— Material for this task —
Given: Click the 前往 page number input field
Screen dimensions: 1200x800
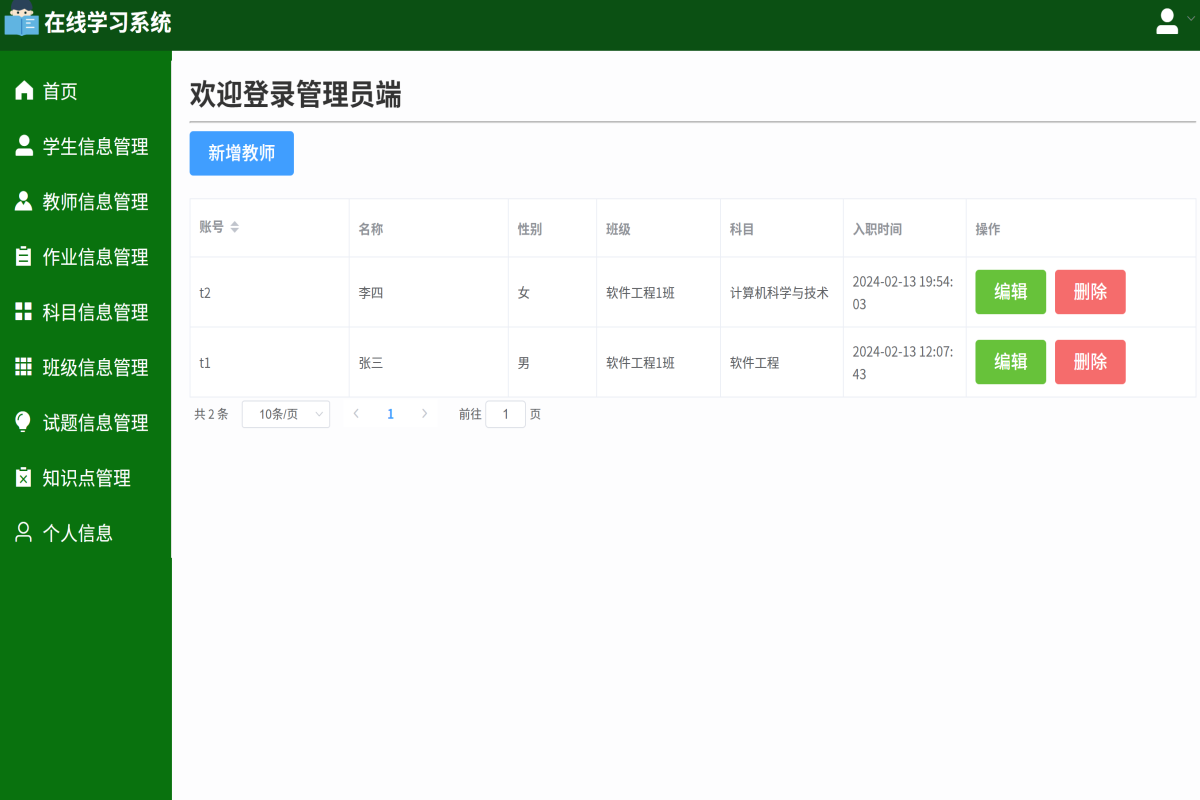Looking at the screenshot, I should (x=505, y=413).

==

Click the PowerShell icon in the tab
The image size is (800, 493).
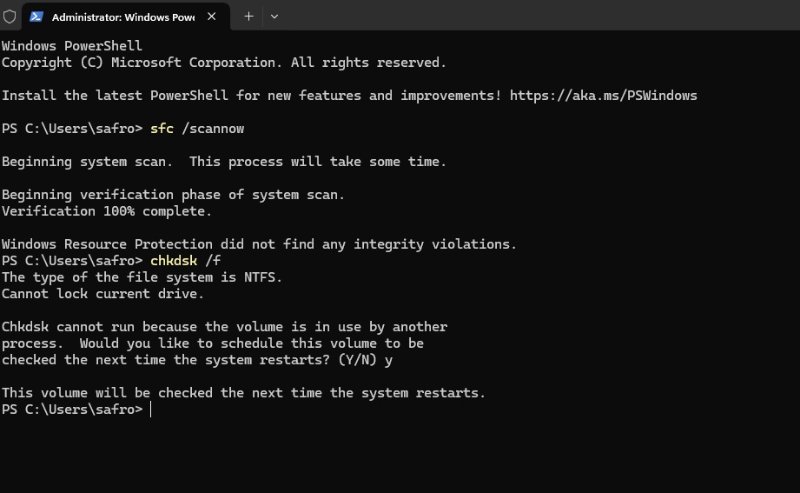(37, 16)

==

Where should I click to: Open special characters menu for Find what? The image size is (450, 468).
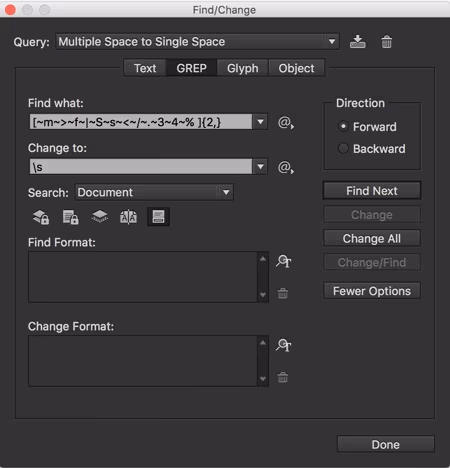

— The problem —
Reproduce the listing verbatim, beginning at the line that contains "Given: Click the 前往 page number input field" and stopping after the line that contains "Looking at the". Omit the pictures from your answer.

— Result of the exercise —
Given: Click the 前往 page number input field
Screen dimensions: 1200x800
Looking at the screenshot, I should (x=505, y=413).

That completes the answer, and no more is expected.